Code snippet of Wrapper HTTPClient :
SSLContext sslContext = SSLContexts.createDefault();
HostnameVerifier hostnameVerifier = new DefaultHostnameVerifier();
SSLConnectionSocketFactory secureSSLConnectionSocketFactory = new SSLConnectionSocketFactory(
sslContext,
sslProtocolsArray,
ciphersArray,
hostnameVerifier);
ConnectionSocketFactory nonSecureConnectionSocketFactory = PlainConnectionSocketFactory.getSocketFactory();
Registry<ConnectionSocketFactory> socketFactoryRegistry = RegistryBuilder
.<ConnectionSocketFactory>create()
.register("https", secureSSLConnectionSocketFactory)
.register("http", nonSecureConnectionSocketFactory)
.build();
securePoolingConnectionManager = new PoolingHttpClientConnectionManager(socketFactoryRegistry);
securePoolingConnectionManager.setMaxTotal(this.connectionMgrMaxTotalSecure);
securePoolingConnectionManager.setDefaultMaxPerRoute(this.connectionMgrMaxPerRouteSecure);
SocketConfig secureSocketConfig = SocketConfig
.custom()
.setSoKeepAlive(true)
.setTcpNoDelay(true)
.build();
secureHttpsClient = HttpClients
.custom()
.setSSLSocketFactory(secureSSLConnectionSocketFactory)
.setConnectionManager(securePoolingConnectionManager)
.setDefaultRequestConfig(secureRequestConfig)

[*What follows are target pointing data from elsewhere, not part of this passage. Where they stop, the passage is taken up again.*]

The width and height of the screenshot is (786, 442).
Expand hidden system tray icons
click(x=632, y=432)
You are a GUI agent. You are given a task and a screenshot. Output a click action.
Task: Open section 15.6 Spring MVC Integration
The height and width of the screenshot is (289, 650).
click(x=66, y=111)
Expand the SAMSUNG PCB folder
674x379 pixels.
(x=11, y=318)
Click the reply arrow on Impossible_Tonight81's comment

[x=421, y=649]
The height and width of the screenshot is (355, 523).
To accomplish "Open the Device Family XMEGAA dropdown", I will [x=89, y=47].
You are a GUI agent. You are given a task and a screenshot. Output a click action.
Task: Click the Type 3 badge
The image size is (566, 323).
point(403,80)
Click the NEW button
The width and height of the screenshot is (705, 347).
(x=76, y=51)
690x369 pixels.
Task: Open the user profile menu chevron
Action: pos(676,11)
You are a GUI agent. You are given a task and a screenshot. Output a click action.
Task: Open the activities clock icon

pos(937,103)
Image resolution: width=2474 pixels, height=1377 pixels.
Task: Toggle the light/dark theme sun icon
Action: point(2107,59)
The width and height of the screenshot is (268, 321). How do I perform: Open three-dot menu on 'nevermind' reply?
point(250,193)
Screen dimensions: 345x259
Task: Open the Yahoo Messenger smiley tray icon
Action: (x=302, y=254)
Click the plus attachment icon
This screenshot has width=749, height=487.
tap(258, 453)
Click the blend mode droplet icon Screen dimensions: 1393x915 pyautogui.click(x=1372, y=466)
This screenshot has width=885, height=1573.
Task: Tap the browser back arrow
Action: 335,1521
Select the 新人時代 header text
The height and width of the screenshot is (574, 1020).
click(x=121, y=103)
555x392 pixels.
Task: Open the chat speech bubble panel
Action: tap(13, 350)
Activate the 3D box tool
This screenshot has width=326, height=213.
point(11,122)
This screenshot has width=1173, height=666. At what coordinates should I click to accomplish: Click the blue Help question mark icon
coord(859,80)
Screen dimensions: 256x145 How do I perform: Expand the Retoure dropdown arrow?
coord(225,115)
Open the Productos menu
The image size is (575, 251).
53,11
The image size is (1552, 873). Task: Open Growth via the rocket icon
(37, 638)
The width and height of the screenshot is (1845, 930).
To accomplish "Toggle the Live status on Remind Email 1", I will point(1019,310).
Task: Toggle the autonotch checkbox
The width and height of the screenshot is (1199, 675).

.setDefaultSocketConfig(secureSocketConfig)
.disableAutomaticRetries()
.build();
Stacktrace after above is just failing at wrapper HTTPClient method where call is invoked :
protected String execute(HttpClient httpclient, HttpRequestBase http) throws IOException {
String result;
ResponseHandler<String> responseHandler = new BasicResponseHandler();
result = httpclient.execute(http, responseHandler);
return result;
}
CodePudding user response:
So I have to dig in another wrapper which was also using this HTTP pool and was being used in our legacy which was leaking. Closing this. Fortunately there was pool statistics api exposed so that I can see leased connection count which confirmed leaking. Since this second wrapper was used rerely and we had used in this release this was suspect and removing it solved the issue. It is another matter to dig that wrapper and find out how the pool was handled but the cause was caught.